HRH The Prince of Wales at Highgrove © Plantlife / Robin Bell
Much has happened since then and in many ways the real work has now begun. The Prince’s vision to identify a flagship Coronation Meadow in each county and then use green hay from these to literally seed new meadows is gradually taking shape. Here are some highlights from the last 12 months:
• Coronation Meadows have now been identified in nearly all of the 72 counties of England, Wales and Northern Ireland (just two counties remain).
• In Scotland, where there are fewer suitable sites, Coronation Meadows have been identified in 22 of the 34 counties.
• Restoration work in 2013 saw 12 new meadows created in 12 counties, and many of these are showing spectacular results this year with superb germination following the mild winter and the warm, wet spring.
• Thanks to a generous grant from Biffa Award, £990k of funding has been secured towards the creation and restoration of meadows across England and Wales over the next 3 years.
• As a result of this funding, work is underway this summer to create and restore 30 meadows in 24 counties.
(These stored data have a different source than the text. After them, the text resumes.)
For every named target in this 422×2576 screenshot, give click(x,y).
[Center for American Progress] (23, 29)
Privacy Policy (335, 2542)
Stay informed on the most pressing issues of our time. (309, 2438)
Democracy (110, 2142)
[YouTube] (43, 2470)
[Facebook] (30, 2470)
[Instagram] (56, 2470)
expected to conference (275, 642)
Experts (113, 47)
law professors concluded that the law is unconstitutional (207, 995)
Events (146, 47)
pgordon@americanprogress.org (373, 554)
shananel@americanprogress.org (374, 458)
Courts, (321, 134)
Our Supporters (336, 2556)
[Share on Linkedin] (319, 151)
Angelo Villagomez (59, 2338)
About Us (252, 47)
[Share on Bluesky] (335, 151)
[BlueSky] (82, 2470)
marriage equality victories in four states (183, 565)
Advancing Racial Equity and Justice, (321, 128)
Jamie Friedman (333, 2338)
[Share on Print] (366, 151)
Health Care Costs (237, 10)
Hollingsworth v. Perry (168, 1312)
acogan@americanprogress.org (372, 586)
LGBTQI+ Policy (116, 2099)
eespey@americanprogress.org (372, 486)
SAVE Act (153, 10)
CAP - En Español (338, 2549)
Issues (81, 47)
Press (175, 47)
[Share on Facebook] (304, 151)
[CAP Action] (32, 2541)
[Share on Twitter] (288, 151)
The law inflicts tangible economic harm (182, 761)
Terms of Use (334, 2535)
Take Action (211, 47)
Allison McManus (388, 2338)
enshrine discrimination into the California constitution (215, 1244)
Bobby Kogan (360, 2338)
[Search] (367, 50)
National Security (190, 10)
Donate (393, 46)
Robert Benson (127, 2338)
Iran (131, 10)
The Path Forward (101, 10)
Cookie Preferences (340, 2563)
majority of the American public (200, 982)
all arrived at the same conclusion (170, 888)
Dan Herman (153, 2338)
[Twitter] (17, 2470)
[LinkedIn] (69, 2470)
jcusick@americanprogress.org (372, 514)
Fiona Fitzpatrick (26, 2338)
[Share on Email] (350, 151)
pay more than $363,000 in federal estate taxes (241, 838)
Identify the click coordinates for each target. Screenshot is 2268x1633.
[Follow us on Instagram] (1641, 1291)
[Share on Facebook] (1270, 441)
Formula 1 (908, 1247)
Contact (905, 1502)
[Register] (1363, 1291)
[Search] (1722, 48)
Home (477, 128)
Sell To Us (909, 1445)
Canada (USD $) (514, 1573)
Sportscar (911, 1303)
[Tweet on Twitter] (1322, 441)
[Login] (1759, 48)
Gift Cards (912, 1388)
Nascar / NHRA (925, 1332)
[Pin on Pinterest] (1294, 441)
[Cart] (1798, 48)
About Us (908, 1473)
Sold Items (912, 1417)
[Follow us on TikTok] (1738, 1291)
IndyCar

The creation and restoration of meadows is not an easy task. It requires lots of planning, site preparation, hard work and skill. The funding from Biffa will now pave the way for much of this activity. But it’s matched with an equal amount of enthusiasm from meadow owners and farmers who are beginning to appreciate the true value of flower-rich meadows. With their dedication and help, the vision of a new meadow in every county can be achieved, securing a legacy for the next 60 years.
This year is proving to be exceptional for many meadow flowers. In the warm and wet conditions everything seems to be a good two to three weeks earlier than last year. Cowslips put on magnificent displays, green-winged orchids were counted in their thousands and now the spotted and marsh orchids are reaching the crescendo in their performance.
Green-winged Orchids © Trevor Dines / Plantlife
Many of these ancient meadows are open to the public, so check out your local Coronation Meadow for details. Now is perhaps the best time to visit and soak up some of that unique atmosphere. Nothing beats a warm summer afternoon with skylarks soaring overhead, grasshoppers singing in the grass, butterflies flitting from flower to flower and the scent of orchids in the air. Catch it while you can before the haymaking begins!
Trevor Dines is Plantlife’s Botanical Specialist and a member of the Coronation Meadows Steering Group.